Significant changes to how new varieties of fruit are imported into New Zealand are on the way, according to the Ministry for Primary Industries (MPI).
The reforms are being seen as a long-awaited follow-up to last year's biosecurity row with an important fruit research organisation in the United States.
That problem began 16 months ago with the dramatic seizure of 48,000 fruit tree cuttings by officials from MPI.
While they were not necessarily infected with pests or diseases, they were deemed not to have been properly tested before they left the US.
The organisation that supplied them, the Clean Plant Centre North West (CPCNW), in Washington State, was then struck off the list of approved suppliers, depriving New Zealand growers of an essential source of new varieties of fruit.
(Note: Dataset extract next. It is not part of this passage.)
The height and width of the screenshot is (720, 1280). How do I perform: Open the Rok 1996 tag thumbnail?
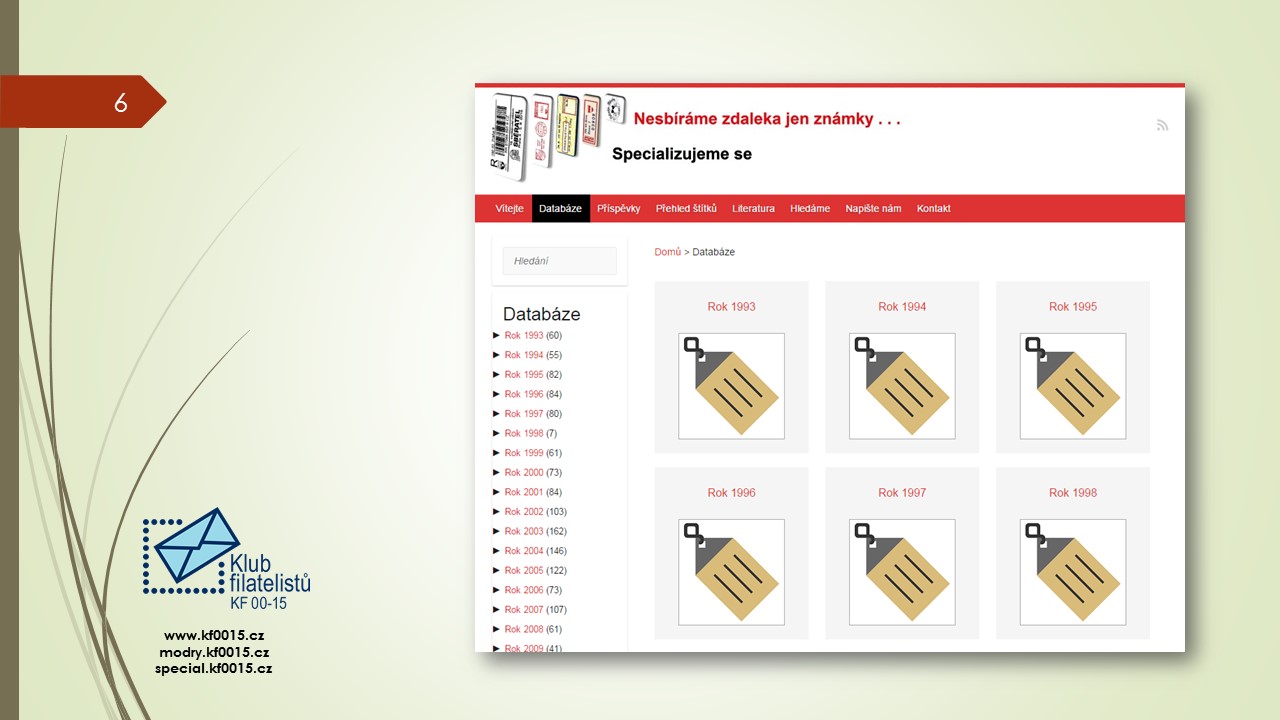(731, 572)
Since then, MPI officials have been working to fix the problem.
Peter Thomson, director of Plants and Pathways at Biosecurity New Zealand, a branch of MPI, said: "Our focus continues to be on assisting importers affected by the 2018 biosecurity response".
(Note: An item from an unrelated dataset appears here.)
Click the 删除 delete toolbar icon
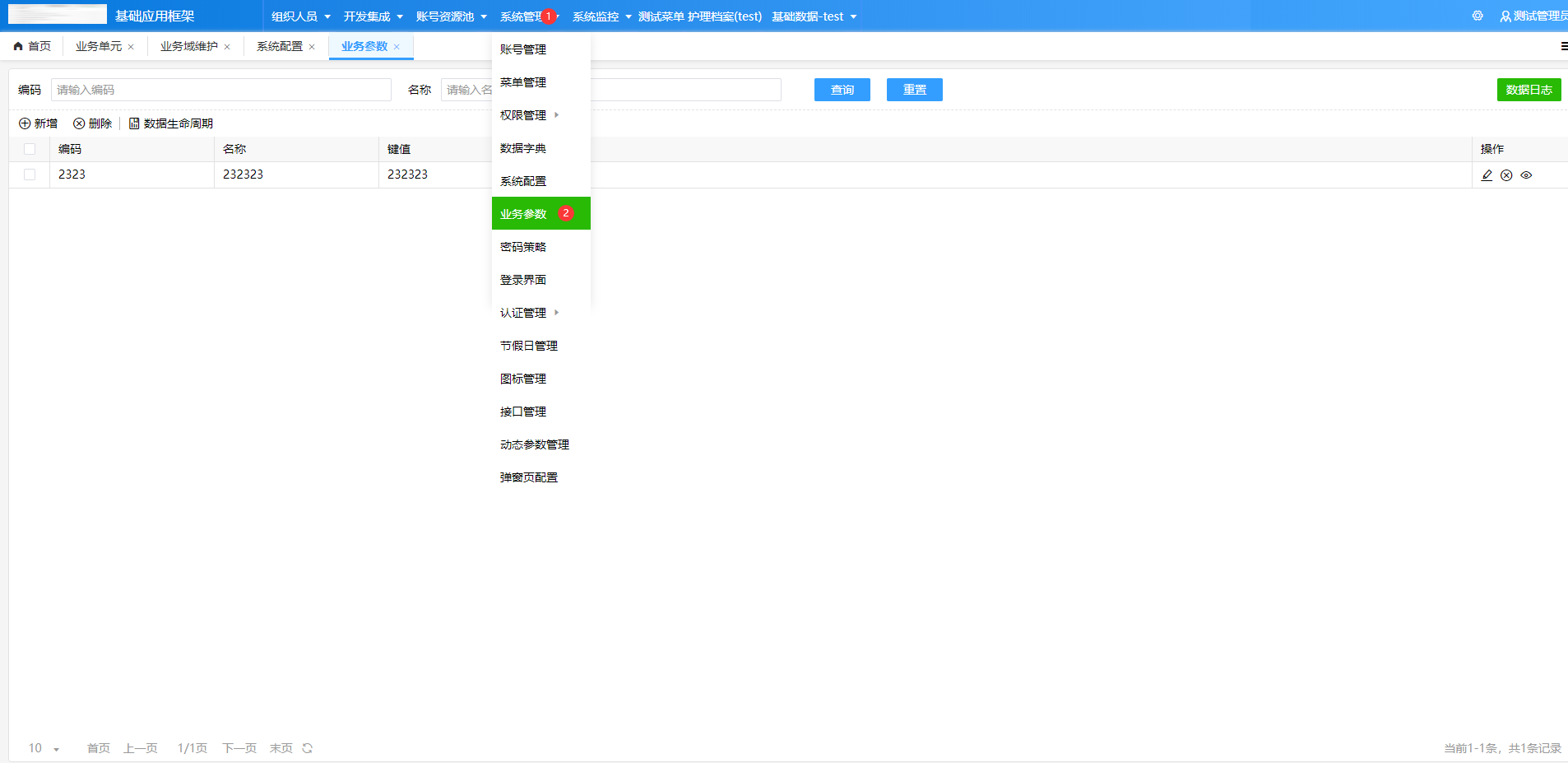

"This has included identifying ways to release apple and stonefruit plants in post entry quarantine that comply with our import rules.
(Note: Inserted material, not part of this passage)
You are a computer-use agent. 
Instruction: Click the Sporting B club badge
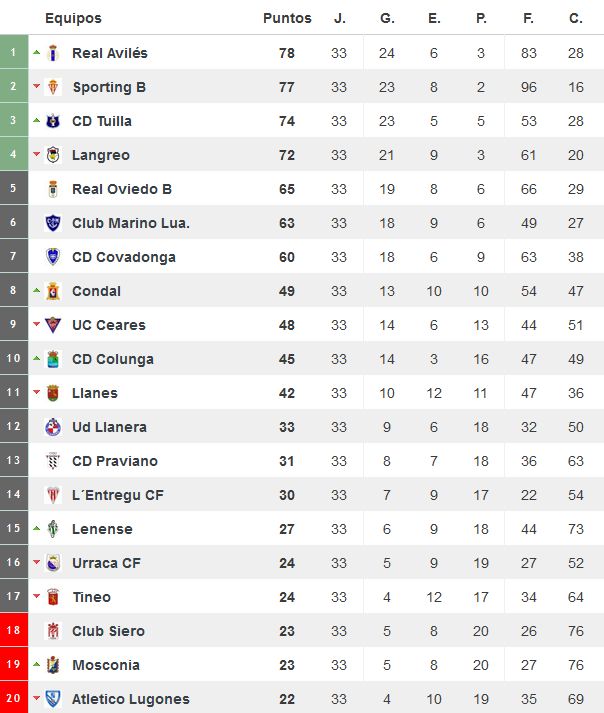[53, 87]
"It also includes ensuring that biosecurity risks from other consignments of stonefruit held in post entry quarantine have been appropriately managed."
MPI officials had tested all the plants that had been seized, ruled out the presence of pests and diseases, and returned them to ownership by the orchards and nurseries that had imported them, Mr Thomson said.
Then, they developed two new sets of rules: For people importing stonefruit plants to this country, and for foreign suppliers that deliver goods to New Zealand.
The first of these will be published next month.
Mr Thomson said officials were in touch with the Americans.
"We are continuing to communicate with the CPCNW while we review our requirements for offshore facilities."
"We intend to visit the facility once our new requirements are finalised, and after CPCNW indicates they ready for auditing."
Orchardists and nursery managers here have long valued the Washington State centre because of its advanced research facilities and extensive intellectual property rights over new fruit varieties.